A home in the sun

Sunny Krishna Mandir at Kannammoola has been home to five generations of the same family

May 19, 2017 04:29 pm | Updated 04:29 pm IST - Thiruvananthapuram

Krishna Mandir

Krishna Mandir

Golden yellow flowers crown the window of the ground floor of this sun-lit bungalow at Kannammoola. Neatly trimmed bushes frame a stately two-storeyed house built in the vernacular architectural style of Kerala. Built in the thirties, by Rugmani Amma, Krishna Mandir has been home to five generations of the same family.

“It was built by my great-great-grandmother,” says K Pramod, pointing to a stately portrait of a proud matriarch in white that has pride of place in his living room. Pramod and his wife, Srilatha, made Krishna Mandir their home after Pramod’s mother, K Shyamala Devi, passed away about two years ago.

“Since my father, N Karunakaran Nair, was an engineer in the telephones, I grew up in Bengaluru and this was where we used to come for our summer vacations as my grandparents used to stay here. In those days, it was a quiet place and there were hardly any cars on the road.
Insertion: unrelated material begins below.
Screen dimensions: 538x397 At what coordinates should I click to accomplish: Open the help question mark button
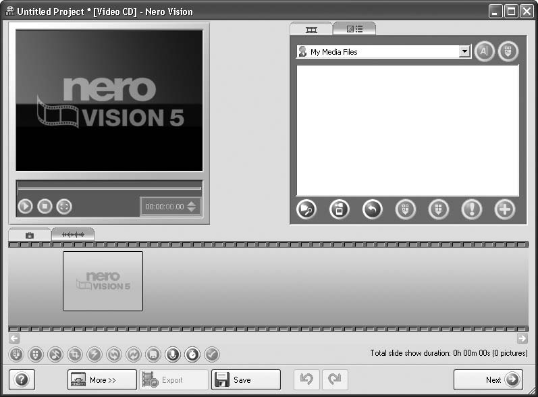coord(22,379)
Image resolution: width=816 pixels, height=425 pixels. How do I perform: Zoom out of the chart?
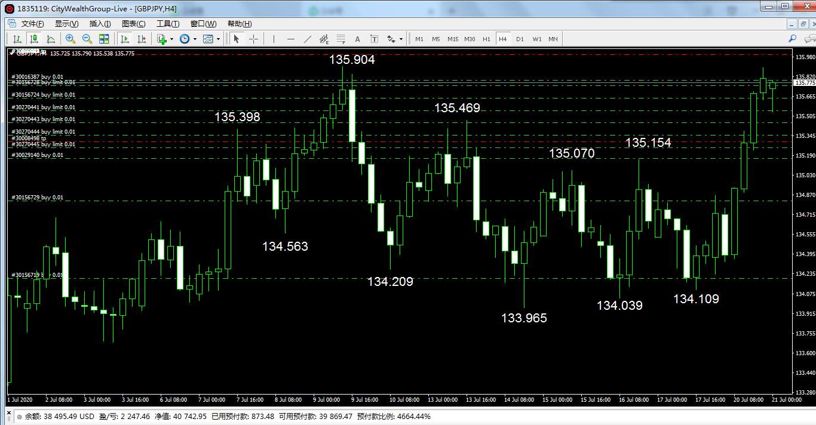87,39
Over the years, the character of the place has changed. After my mother passed away, we wound up our work in Dubai and decided to return to Thiruvananthapuram,” he explains.

Showing portraits of his grandparents in the living room, he points out that the distinguished man in formal dress is his maternal grandfather Captain VK Prabhakaran Thampi, who was private secretary to Chithira Thirunal Balarama Varma, the last monarch of erstwhile Travancore, while an oil of a serene woman holding a child on her lap is his grandmother, L Kanakamma.

“The child on her lap is Pramod. In fact, he was born in this room next to the living room. Apparently, it was a difficult labour and so he turned out to be the last baby to be born in this house,” says Srilatha.

Kanakamma’s parents were Krishna Pillai and Lekshmi Amma and Pramod feels that was how the house came to be called Krishna Mandir.

Date with the past

Along with the house, Pramod seems to have inherited a great deal of antique teak and rosewood furniture, portraits and old photographs from another era that lent an old-world charm to the living room.

Doors on both sides of the sunny portico lead to a study and a pooja room on either side of the house. The door to the pooja room is tucked away under a wooden staircase. A door that opens from the garden leads to an office room that was used by Captain Thampi.

“His visitors did not have to step into the house to meet him. They could have access to his room from the garden itself,” explains Srilatha.

A tiny room from the living room leads to a study that Srilatha now uses as her studio to paint. It was used by her mother-in-law till her demise.

White-painted windows and wooden shutters with glass panes frame the cheerful garden while Srilatha says that there is a breeze all through the day when the windows are left open.

The red oxide floor has been replaced with tiles in most of the rooms on the first floor and renovations were done to make the home more in with the times.

Spacious and grand

Since their children are studying and working in other cities, the sprawling house is quiet but for the steady drone of vehicles that whiz by on the road.

Sunlight streams into each and every airy room with high wooden ceilings. A modern dining room, kitchen and attached bathrooms were later additions, adds Pramod. “The dining area was an open space and then there was an old fashioned kitchen. Before an aunt’s wedding, my grandfather made some additions to the house and enclosed the dining area and built an bedroom adjacent to it,” says Pramod.

The formality of the well-maintained garden in front of the house gives way to a neat backyard filled with coconut trees, mango trees covered with pepper vines and the odd custard apple bush or two.

The backyard is accessible from the dining room and a modern kitchen that has a store and a bedroom next to it for the domestic help. Rooms to store coconuts and firewood, commonly found in houses of those days, are situated away from the house and so is a car shed.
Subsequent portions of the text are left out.